Park sinkhole turns out to be old well
Well, well, well.
It turns out that the mysterious, deep sinkhole that formed over the weekend in Dorchester’s Ronan Park came from the cave-in of an old well, City Archeologist Joe Bagley told reporters who assembled near the round opening Thursday morning.
The 2.5-foot-wide hole yawned open on Sunday, and appeared unusual, as it’s basically a clean tube down to unseeable depths, which apparently are about 16 feet.
Bagley’s understanding is that the bottom 6-or-so feet are this old well, which is partially filled in and likely was much deeper. Then on top of that is about 10 feet of landfill, which the city added a century ago as it smoothed out the steep hill of the park.
Bagley and company utilized the ancient archaeological technique of hitting record on an iPhone, taping it to a paint roller, tying a string around that and lowering it down the hole with some flashlights. During the phone’s Jules Verneian voyage, the video shows what appears to be a soda bottle at the bottom.
“Fortunately, nobody’s down there,” Bagley said.
Bagley said he hit the books this week, trying to figure out whose well this was. The conclusion he came to is that it almost certainly had something to do with one Mary Pierce, who owned a house nearby. A 1871 deed selling part of her land says she needs access to an existing well there for the next year until she can build her own, so it’s either that well, which was built in 1818, or the one she made to replace it on her own land.
“The well would have likely been abandoned sometime in the 1870s to 1890s when this area received running water from Boston Water and Sewer,” the archeologist said.
There were likely thousands of such wells around Boston, he said, though most were filled in. Bagley noted that the Big Dig turned up many such wells.

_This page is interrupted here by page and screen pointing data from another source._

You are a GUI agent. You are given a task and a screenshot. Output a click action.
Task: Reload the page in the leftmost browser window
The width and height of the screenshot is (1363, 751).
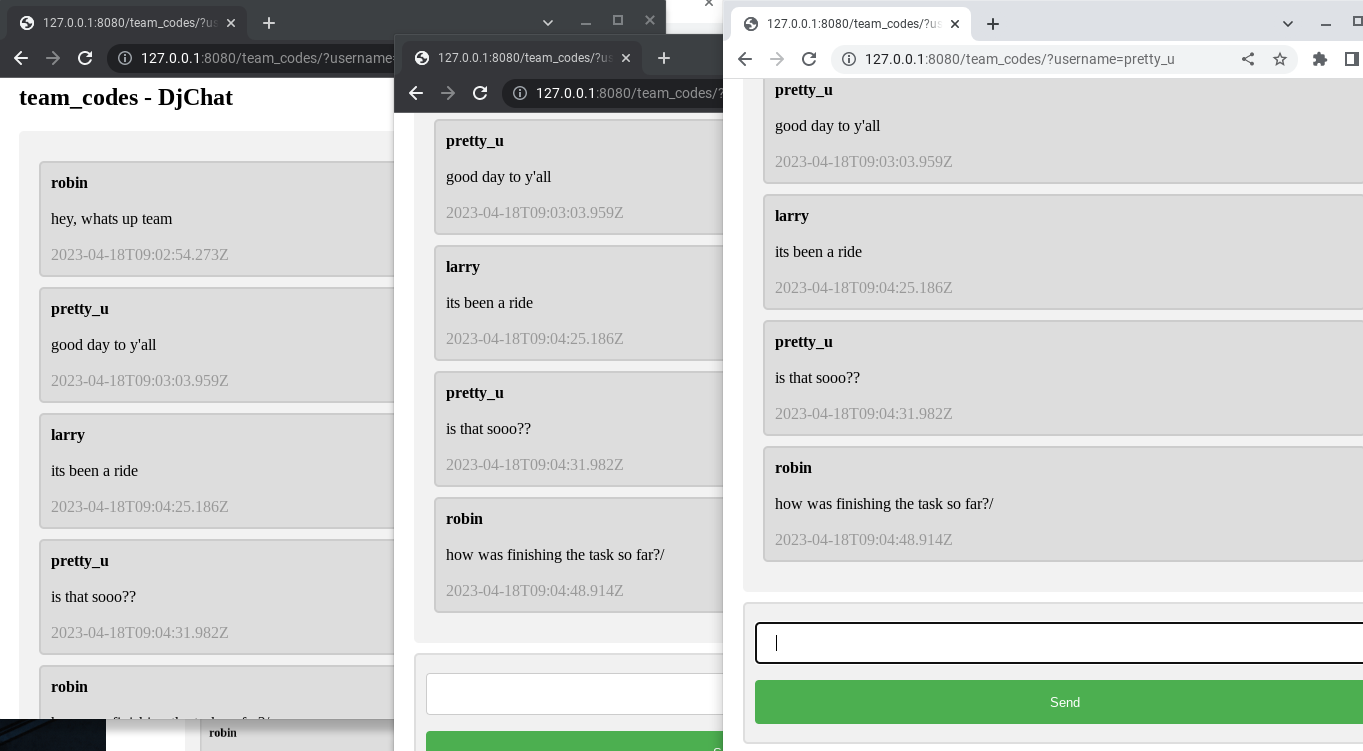(x=85, y=58)
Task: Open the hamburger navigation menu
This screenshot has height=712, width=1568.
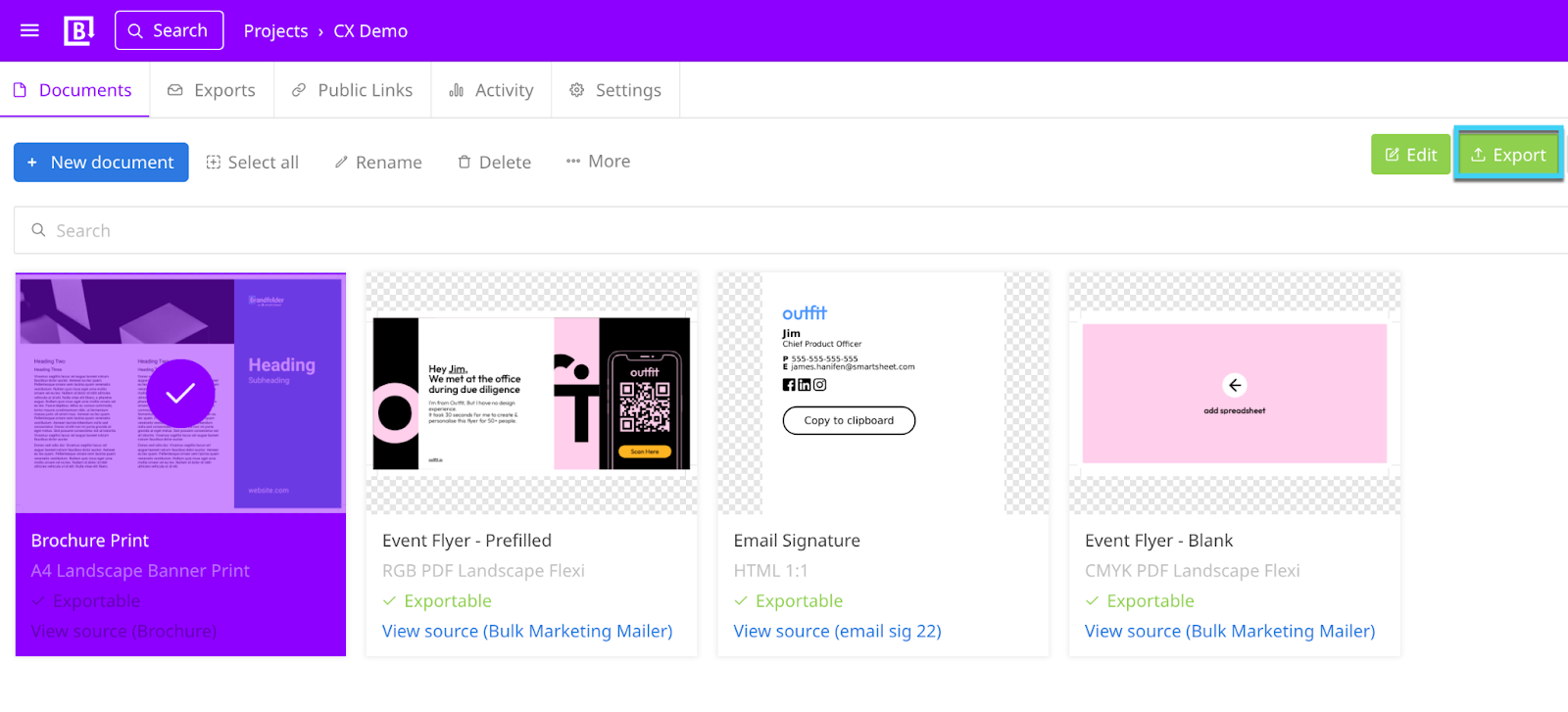Action: click(29, 30)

This well even ended up with a social-media presence, as someone created a Twitter account for it, posting messages from the “Dorchester Sinkhole” perspective. The account tweeted quips like “I’d rather be a Dorchester sinkhole than a northshore sinkhole! Who’s with me?”
Bagley said of events like the discovery of the sinkhole/well, “We kind of accept the history of Boston as being everywhere but also not part of our daily lives. And so when something like this turns up, it’s kind of shining a light on the story that may have been lost or unrepresented in the history of this neighborhood.”